You recently featured on the BBC People Fixing the World podcast, where you spoke about the NT-26 bacterium you discovered in Australia. Can you tell us a bit about it and why this arsenic-eating bacterium caught your eye?

It all came about when I was completing my PhD on a different topic. We were looking to isolate organisms which can be used for remediation of arsenic. I knew that energy is produced during metabolism of arsenic. We found out there are, in fact, organisms that can metabolise it. So, we went to search for them. We were looking for the right environment for such organisms to thrive, which was one with little to no organic matter. We decided to look in a gold mine, where there is very little organic matter. We travelled to The Granites goldmine in the Northern Territory of Australia and sampled about 300 metres below the surface. This meant there was little or no organic matter other than the microbes. In the gold mines, you often find gold associated with pyrite (fool’s gold) and arsenopyrite. We were interested in collecting the arsenopyrite-containing minerals and did so by putting them into a growth medium. These samples came back to the lab and I eventually isolated and selected the organisms that could metabolise arsenic. I found that bacterium number 26, NT (Northern Territory)-26, didn’t need anything other than CO2 as its carbon source, and that’s exactly what we were looking for. The other reason why we chose NT-26 was that it was the fastest arsenic metaboliser.  

You’ve spoken about using NT-26 to purify water in areas with high arsenic pollution. How did that go?

Unfortunately, our original idea to use the bacterium for water purification didn’t work out. This was probably due to a number of things, including people’s fear of microbes and not being aware of the difference between the ‘good’ and the ‘bad’ microbes. We did, however, find a use for it and that was to use the arsenic-metabolising enzyme as an arsenic biosensor.

You mentioned public fear when it comes to microbiology; what do you think it would take for people to be more aware about the benefits of microbes?

In the media you usually only get stories about nasty microbes and pathogens killing people. We need more good stories – microbes cleaning up oil spills, those involved in human, animal and plant health etc. The public needs to know that the pathogenic organisms make up a tiny proportion of the whole microbial world. The rest either have no deleterious effect on us or are important for our survival.

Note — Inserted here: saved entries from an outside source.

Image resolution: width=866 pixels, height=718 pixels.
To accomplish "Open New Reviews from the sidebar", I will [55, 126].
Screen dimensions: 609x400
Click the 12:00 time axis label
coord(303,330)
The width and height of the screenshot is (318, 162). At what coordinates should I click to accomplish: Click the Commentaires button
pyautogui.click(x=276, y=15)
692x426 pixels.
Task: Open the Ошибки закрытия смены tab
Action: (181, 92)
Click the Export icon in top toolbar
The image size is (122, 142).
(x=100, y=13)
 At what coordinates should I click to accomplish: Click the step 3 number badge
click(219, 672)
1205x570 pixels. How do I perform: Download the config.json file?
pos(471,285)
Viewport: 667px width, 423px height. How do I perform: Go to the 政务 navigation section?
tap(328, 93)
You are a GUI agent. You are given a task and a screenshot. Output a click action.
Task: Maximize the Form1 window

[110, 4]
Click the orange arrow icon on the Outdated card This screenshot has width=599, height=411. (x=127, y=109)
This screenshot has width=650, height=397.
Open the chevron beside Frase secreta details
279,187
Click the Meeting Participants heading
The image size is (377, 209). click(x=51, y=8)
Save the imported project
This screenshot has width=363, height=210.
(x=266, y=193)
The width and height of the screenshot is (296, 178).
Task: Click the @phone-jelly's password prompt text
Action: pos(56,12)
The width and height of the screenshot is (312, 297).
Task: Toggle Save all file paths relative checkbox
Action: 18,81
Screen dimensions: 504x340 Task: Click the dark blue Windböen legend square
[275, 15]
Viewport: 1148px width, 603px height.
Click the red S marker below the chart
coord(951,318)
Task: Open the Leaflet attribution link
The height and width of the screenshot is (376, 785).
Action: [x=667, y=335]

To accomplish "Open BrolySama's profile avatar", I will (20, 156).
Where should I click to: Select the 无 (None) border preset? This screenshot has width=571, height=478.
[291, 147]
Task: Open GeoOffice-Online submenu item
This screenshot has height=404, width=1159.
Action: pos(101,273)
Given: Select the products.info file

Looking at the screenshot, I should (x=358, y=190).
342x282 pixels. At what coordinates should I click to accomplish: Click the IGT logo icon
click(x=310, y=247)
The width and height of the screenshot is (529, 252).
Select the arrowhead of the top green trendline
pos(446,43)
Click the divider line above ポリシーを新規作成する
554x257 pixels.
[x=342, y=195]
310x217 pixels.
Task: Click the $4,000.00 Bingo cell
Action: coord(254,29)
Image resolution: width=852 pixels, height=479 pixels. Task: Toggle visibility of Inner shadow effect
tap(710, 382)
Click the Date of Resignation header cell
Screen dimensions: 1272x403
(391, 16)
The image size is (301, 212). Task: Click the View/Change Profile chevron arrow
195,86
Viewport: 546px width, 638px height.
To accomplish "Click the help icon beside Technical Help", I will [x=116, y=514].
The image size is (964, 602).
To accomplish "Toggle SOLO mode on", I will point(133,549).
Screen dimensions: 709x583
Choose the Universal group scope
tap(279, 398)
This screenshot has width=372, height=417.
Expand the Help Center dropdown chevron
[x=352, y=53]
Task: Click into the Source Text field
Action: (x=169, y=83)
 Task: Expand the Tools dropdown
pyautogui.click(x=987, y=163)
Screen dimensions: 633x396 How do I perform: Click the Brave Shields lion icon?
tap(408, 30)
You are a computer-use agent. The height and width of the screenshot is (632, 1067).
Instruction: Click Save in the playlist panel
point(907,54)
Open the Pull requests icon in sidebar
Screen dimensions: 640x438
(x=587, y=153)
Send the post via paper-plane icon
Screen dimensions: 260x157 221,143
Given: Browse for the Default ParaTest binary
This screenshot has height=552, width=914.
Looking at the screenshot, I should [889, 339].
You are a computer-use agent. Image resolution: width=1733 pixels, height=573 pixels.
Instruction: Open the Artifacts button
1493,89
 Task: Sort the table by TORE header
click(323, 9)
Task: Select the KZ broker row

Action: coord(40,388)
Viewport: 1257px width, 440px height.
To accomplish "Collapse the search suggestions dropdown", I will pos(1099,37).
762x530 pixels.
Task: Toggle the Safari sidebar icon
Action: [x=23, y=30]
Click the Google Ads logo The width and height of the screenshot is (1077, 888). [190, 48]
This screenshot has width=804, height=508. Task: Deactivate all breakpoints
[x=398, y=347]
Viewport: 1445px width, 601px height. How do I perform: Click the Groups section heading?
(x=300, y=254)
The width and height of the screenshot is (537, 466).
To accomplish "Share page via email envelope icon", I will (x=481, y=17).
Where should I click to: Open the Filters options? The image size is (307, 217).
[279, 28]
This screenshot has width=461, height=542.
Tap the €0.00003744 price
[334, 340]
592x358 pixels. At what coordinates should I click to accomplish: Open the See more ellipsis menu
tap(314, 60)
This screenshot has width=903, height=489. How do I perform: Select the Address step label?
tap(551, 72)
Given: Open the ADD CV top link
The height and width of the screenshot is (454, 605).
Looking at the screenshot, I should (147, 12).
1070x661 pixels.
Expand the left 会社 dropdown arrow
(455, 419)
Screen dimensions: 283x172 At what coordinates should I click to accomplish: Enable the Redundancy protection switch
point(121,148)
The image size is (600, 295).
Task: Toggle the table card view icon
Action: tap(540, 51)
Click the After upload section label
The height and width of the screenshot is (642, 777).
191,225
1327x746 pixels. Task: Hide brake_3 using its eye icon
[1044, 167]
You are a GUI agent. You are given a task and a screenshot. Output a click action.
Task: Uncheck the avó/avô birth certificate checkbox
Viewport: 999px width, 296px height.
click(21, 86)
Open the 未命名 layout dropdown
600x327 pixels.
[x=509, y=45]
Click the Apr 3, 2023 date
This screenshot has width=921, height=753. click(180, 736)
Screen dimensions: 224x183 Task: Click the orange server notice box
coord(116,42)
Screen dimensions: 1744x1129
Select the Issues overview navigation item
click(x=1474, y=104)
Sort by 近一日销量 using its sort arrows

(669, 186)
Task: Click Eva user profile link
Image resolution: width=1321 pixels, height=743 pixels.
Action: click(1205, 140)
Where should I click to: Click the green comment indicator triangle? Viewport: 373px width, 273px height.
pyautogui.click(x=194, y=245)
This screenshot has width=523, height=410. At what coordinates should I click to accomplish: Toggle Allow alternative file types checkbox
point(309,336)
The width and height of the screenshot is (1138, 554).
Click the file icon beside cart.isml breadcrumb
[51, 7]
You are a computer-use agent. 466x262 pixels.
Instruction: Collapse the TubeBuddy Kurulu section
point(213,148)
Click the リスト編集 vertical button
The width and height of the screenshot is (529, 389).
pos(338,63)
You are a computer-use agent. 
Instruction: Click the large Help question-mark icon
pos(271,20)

You launched [email protected] along with Vice-Provost (Enterprise) Dr Celia Caulcott. Can you tell us more about this project and its aims?

At UCL there are people working on different aspects of microbiology in many departments and faculties. The initial purpose of what we were trying to do was to find and build the microbiology community with the view to building the research, innovation and teaching. Part of that is also engaging the public, outreach activities and having an impact on policy-makers.

What encouraged you to pursue a career in microbiology?

I think seeing microbes under the microscope for the first time – that had a huge impact. I find all aspects of microbiology fascinating. They are so diverse and important to all facets of life. We would not exist without microbes.

What do you consider to be your biggest professional achievement(s) so far?

If the arsenic biosensor can save lives, then it would have to be that.

You were a member of the Prokaryotic Division Committee at the Microbiology Society; can you tell us about your role?

It gave me a voice. I don’t think many members of the Society realise that they have a voice. It wasn’t until I became a member of the Division that I realised this. Contributing to the annual symposium by putting forward ideas for symposia was great. I met lots of interesting people and learned how the Society works. I came from Australia, so I was a bit lost in the UK system as a microbiologist and especially as an environmental microbiologist. I didn’t really know the community but being involved with the Society and the Division gave me an opportunity to be part of something bigger.

What advice would you give to anyone thinking about getting more involved with the Microbiology Society?

Just do it. It’s something I should’ve done at the very start, so I’d recommend joining to anyone at any career stage. The best way to have influence or just to show your passion is by being involved with the Society. If you’re passionate about microbes then it’s a no-brainer.